Task details —
Please make an exact transcription of the records, keeping the pictures out of it.
%%
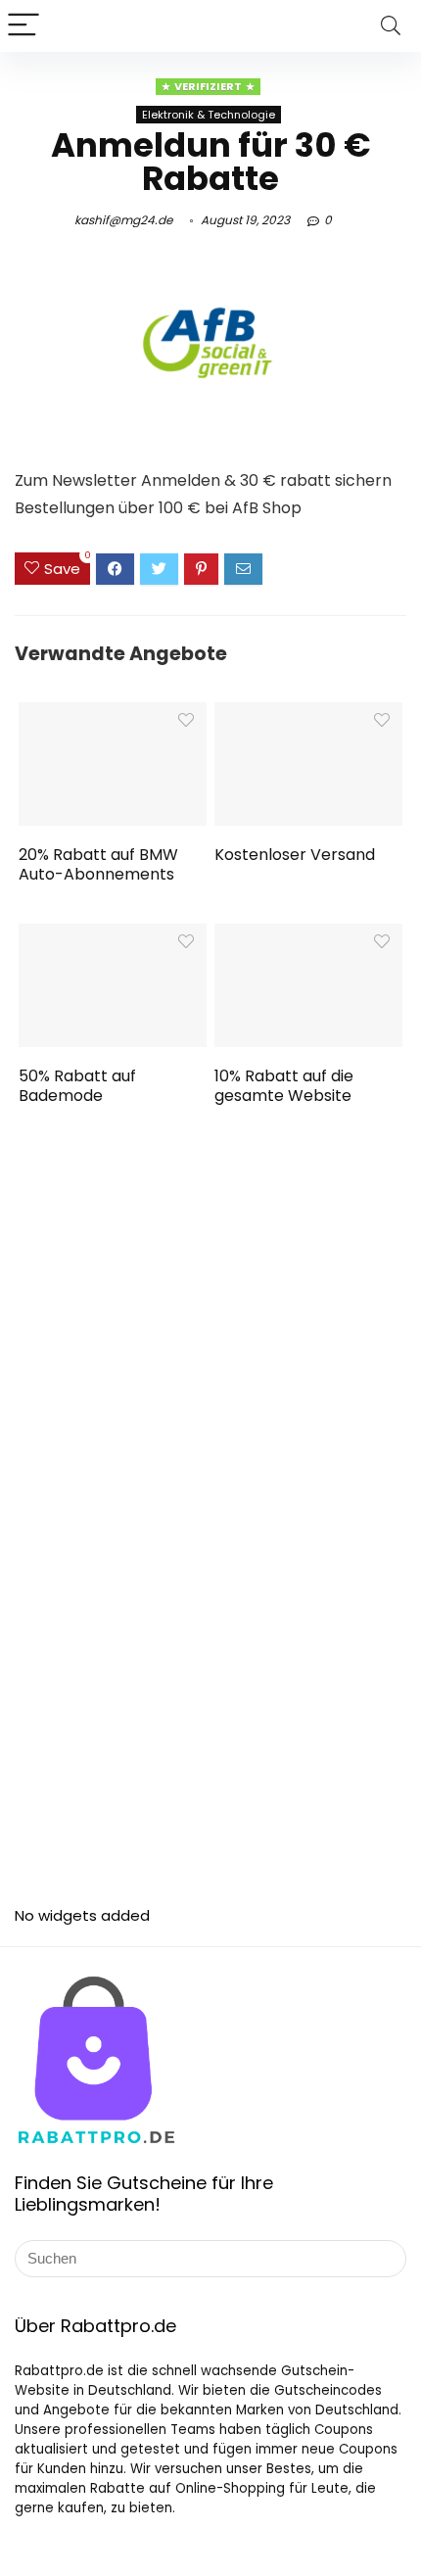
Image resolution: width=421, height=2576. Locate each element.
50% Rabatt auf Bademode (77, 1086)
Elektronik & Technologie (208, 114)
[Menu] (23, 26)
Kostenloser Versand (294, 854)
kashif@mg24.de (123, 220)
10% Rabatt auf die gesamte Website (283, 1086)
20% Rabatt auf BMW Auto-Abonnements (98, 864)
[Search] (390, 26)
%%
Output —
Image resolution: width=421, height=2576. Locate each element.
50% Rabatt auf Bademode (77, 1086)
Elektronik & Technologie (208, 114)
[Menu] (23, 26)
Kostenloser Versand (294, 854)
kashif@mg24.de (123, 220)
10% Rabatt auf die gesamte Website (283, 1086)
20% Rabatt auf BMW Auto-Abonnements (98, 864)
[Search] (390, 26)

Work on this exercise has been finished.